Опять — и у «аграрников», и у «милитаристов» — государство спасало нацию. У одних — от класса княжат, от реакционных латифундий, от противников товарно-денежных отношений. У других — от «наступления католичества», от военной отсталости, от всемирного заговора Ватикана. И соответственно для всех них оппозиционеры оставались «врагами народа».
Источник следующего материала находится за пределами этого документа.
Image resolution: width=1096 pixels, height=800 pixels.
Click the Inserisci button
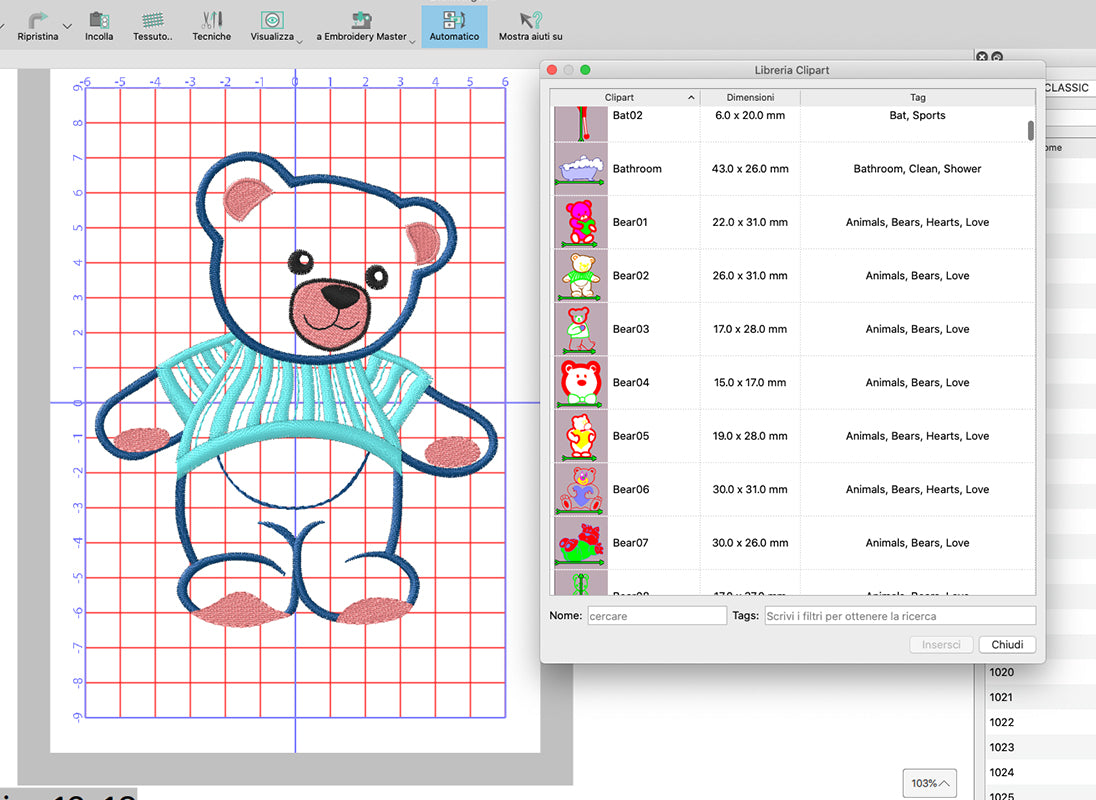tap(941, 645)
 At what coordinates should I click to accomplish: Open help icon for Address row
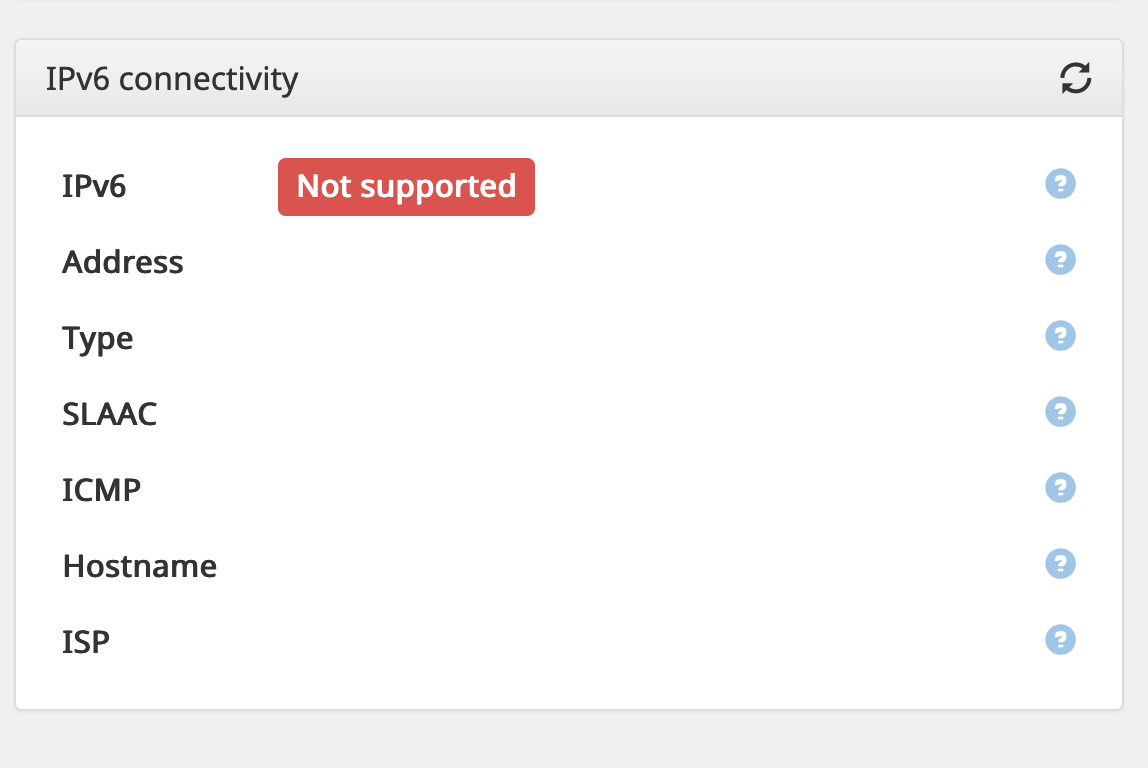1060,260
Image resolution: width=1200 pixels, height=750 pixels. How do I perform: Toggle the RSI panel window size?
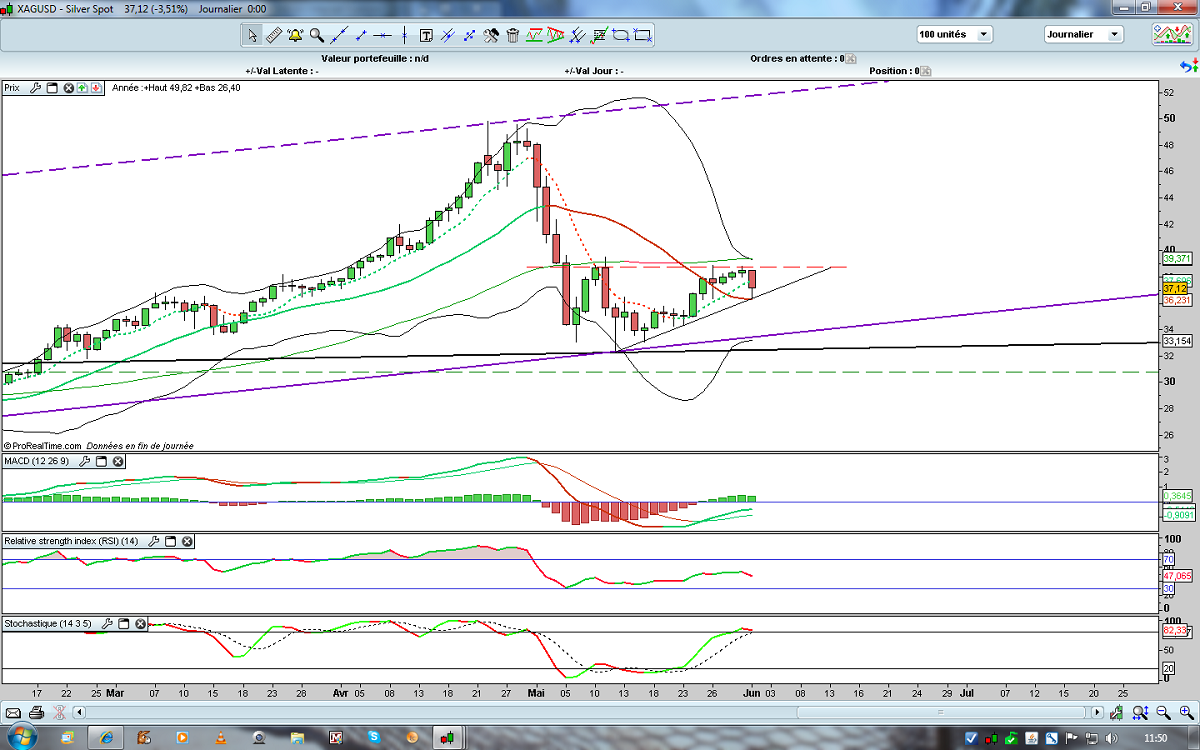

Короче, ни одна из этих последовательно сменявших друг друга историографических школ не допускала и мысли, что самодержавное государство может преследовать свои собственные интересы — противоположные интересам нации. Средневековое видение витало над ними и в XIX веке, и в XX — одинаково над «правыми» и над «левыми». И до такой степени глубок оказался этот гипноз, что даже марксисты, для которых постулат о государстве как организации господствующего класса должен был как будто бы служить альфой и омегой их исторических взглядов, не смогли удержаться от официального провозглашения «общенародного государства», т.е капитулировали перед тезисом государственной школы.
Разоблачение мифа
История, однако, подтвердила правоту Аристотеля, который, как мы видели, уже за 500 лет до Рождества Христова показал, что стремление государства подчинить общество интересам тех или иных групп или личным интересам лидера — в природе вещей. И следовательно, нации-семьи не бывает на свете. Действительная проблема состоит лишь в том, как сделать общество способным корректировать неизбежные «отклонения» государства. И единственным инструментом такой корректировки, изобретенным политическим гением человечества, единственным средством предотвращения разрушительных, сеющих хаос и анархию революций, является та самая политическая оппозиция, которая традиционно выступала в русской историографии как синоним «измены». (Да только ли в историографии?)
Как бы то ни было, если следовать логике Аристотеля, источником хаоса в обществе оказывается, вопреки государственному мифу, как раз государство, а единственным инструментом его предотвращения (т.е. сохранения Стабильности) — свободное функционирование оппозиции, измены, говоря языком «историографического кошмара». Вот и пришли мы к еретическому и преступному, с точки зрения мифа, заключению, что в основе Стабильности лежит Свобода.
Но если так, историография, представляющая эту оппозицию как измену, неизбежно попадает — и всегда будет попадать — в логический капкан, единственным выходом из которого оказывается ложь. Причем самая худшая из ее разновидностей, та, которой верят, как истине. И если мы сейчас перейдем от теории, которая, по словам Гете, сера, к практике, это должно стать очевидно.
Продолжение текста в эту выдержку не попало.